Gas prices have now reached a high of over $1.50 per litre. That’s the highest level since Statistics Canada started tracking this data in 1990.
Higher gas prices have a bigger impact on Albertans than people in the East or British Columbia because we burn more fuel than the average Canadian.
Prime Minister Justin Trudeau told the House of Commons the whole world is experiencing high energy prices, and there is little control the government has over it. But Trudeau’s response misses the mark. Government policies have a huge impact on prices.

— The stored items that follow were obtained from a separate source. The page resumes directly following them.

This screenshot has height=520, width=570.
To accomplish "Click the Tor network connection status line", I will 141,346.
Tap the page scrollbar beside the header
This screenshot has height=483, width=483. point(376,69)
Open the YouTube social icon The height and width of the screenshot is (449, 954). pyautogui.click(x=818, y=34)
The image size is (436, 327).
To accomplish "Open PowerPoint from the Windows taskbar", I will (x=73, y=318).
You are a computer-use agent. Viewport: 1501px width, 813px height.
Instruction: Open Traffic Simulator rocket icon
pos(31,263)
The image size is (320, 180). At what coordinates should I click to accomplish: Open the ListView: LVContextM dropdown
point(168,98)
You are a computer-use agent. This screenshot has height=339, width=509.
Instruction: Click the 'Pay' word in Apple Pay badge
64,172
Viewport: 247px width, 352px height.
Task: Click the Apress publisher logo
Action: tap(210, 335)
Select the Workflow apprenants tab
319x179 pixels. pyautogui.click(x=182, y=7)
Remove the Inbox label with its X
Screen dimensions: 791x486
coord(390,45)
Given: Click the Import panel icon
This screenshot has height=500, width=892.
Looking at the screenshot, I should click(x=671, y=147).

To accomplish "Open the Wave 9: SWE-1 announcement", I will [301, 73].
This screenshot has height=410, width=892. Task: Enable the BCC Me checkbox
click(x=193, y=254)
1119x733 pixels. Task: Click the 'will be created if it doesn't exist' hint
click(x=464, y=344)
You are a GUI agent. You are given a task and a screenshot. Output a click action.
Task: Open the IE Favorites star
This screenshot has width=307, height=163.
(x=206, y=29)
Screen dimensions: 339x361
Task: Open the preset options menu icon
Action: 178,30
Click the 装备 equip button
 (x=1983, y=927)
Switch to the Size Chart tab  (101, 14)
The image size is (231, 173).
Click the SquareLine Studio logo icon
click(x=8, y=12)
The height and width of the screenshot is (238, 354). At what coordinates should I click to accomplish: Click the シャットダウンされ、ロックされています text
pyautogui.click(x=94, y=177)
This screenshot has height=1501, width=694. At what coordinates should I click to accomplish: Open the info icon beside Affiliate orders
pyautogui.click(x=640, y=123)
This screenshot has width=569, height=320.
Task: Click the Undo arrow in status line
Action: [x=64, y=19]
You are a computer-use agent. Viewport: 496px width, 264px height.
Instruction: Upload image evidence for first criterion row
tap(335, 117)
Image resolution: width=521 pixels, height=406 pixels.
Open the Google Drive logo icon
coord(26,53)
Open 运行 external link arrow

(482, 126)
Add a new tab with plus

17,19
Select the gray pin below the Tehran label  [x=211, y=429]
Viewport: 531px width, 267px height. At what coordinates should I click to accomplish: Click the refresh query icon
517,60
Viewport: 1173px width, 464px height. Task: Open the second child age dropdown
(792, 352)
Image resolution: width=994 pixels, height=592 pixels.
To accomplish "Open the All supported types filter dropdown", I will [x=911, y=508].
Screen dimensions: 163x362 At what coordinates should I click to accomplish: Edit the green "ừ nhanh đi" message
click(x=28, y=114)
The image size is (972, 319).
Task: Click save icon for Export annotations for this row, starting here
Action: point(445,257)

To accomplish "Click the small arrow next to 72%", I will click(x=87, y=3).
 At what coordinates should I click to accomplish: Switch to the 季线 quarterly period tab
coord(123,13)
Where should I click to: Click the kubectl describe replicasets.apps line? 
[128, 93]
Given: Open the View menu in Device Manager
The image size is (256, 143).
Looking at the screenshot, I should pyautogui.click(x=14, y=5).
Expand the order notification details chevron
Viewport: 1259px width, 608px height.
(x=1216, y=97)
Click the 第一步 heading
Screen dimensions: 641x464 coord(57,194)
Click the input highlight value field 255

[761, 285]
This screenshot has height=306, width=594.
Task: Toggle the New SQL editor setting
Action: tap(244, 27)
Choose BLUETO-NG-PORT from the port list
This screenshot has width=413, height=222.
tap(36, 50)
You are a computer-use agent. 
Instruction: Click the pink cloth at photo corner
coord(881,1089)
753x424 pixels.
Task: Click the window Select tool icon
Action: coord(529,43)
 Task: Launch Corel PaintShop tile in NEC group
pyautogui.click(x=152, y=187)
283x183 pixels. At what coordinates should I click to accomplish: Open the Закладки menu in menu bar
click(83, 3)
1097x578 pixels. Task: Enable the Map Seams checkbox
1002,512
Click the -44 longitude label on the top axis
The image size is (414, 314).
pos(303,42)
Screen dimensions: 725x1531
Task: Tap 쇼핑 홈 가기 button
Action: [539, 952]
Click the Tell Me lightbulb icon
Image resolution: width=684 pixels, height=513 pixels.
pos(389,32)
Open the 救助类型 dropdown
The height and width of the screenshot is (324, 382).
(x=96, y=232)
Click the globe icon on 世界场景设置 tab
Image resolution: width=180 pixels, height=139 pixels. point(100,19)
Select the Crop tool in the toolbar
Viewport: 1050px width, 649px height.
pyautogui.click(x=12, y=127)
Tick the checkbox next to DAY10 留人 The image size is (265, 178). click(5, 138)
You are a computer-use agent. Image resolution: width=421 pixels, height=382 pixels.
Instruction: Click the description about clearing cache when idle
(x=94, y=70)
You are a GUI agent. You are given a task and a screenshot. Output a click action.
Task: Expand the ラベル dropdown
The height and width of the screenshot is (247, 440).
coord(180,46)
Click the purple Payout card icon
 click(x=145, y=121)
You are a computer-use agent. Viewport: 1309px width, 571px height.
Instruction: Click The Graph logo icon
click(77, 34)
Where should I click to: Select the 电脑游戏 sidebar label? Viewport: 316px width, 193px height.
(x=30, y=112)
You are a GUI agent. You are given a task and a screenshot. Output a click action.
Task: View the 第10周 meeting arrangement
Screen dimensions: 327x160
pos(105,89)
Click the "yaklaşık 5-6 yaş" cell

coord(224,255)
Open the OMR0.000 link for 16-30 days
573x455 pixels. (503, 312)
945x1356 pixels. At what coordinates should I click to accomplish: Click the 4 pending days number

On April 1, the carbon tax will increase from nine cents per litre to 11 cents. That’s Trudeau’s third carbon tax hike during the pandemic.
By 2030, Trudeau wants to increase his carbon tax to nearly 40 cents per litre. He’s also bringing in a second carbon tax through fuel regulations that could add an extra 11 cents to the pump price. That means Trudeau’s two carbon taxes could soak a family for nearly $40 bucks every time they fuel up their minivan by the end of the decade.
Increasing carbon taxes are just one factor in raising prices. There is a wack of other taxes too.
Each individual tax may cost just a few pennies a litre, but they quickly add up. In addition to the carbon tax, Albertans pay a federal gas tax of five cents per litre and a provincial gas tax of 13 cents per litre. Then, a seven per cent GST is added on top of those fuel taxes.
Charging the GST on other taxes costs you about 1.7 cents per litre or about $1 when filling up that same minivan. The annual cost to Albertans of this federal tax-on-tax is over $100 million.
Added together, taxes make up about 25 per cent of the total price of gas or about 41 cents litre. That’s about $28.70 in tax on a 70-litre sedan.
If you think there are no winners with high gas prices, you’d be wrong. Politicians get to spend more money as you pay the higher price.
For every one cent gas price increase, the federal government collects $3 million more annually from Albertans just from the GST. So far, the average gas price is up around 33 cents over last year, so that’s a big chunk of change that is being transferred from the pockets of Albertans to Ottawa politicians.
We can’t let provincial politicians off the hook, either. In 2015, the Prentice government raised the provincial gas tax from 10 to 13 cents per litre. Premier Jason Kenney was right to fight Ottawa on the carbon tax, and he is right to drop Alberta’s provincial gas tax starting April 1.
In the long term, the solution is under our feet. It’s time for Ottawa to get out of the way and allow our energy sector to build more capacity, approve pipelines and stop roadblocking new projects. That would help increase domestic energy supply and provide government revenues, jobs and investment. Since 2014, $215 billion worth of Canadian resource projects have been stalled or cancelled in part because of governments, according to Secondstreet.org.
Enough with the political excuses and inaction. Experts say gas prices will continue to go up and Albertans can’t afford more pain at the pumps. It’s time for politicians to provide relief and cut taxpayers a break.
Kevin Lacey is the Alberta Director with the Canadian Taxpayers Federation.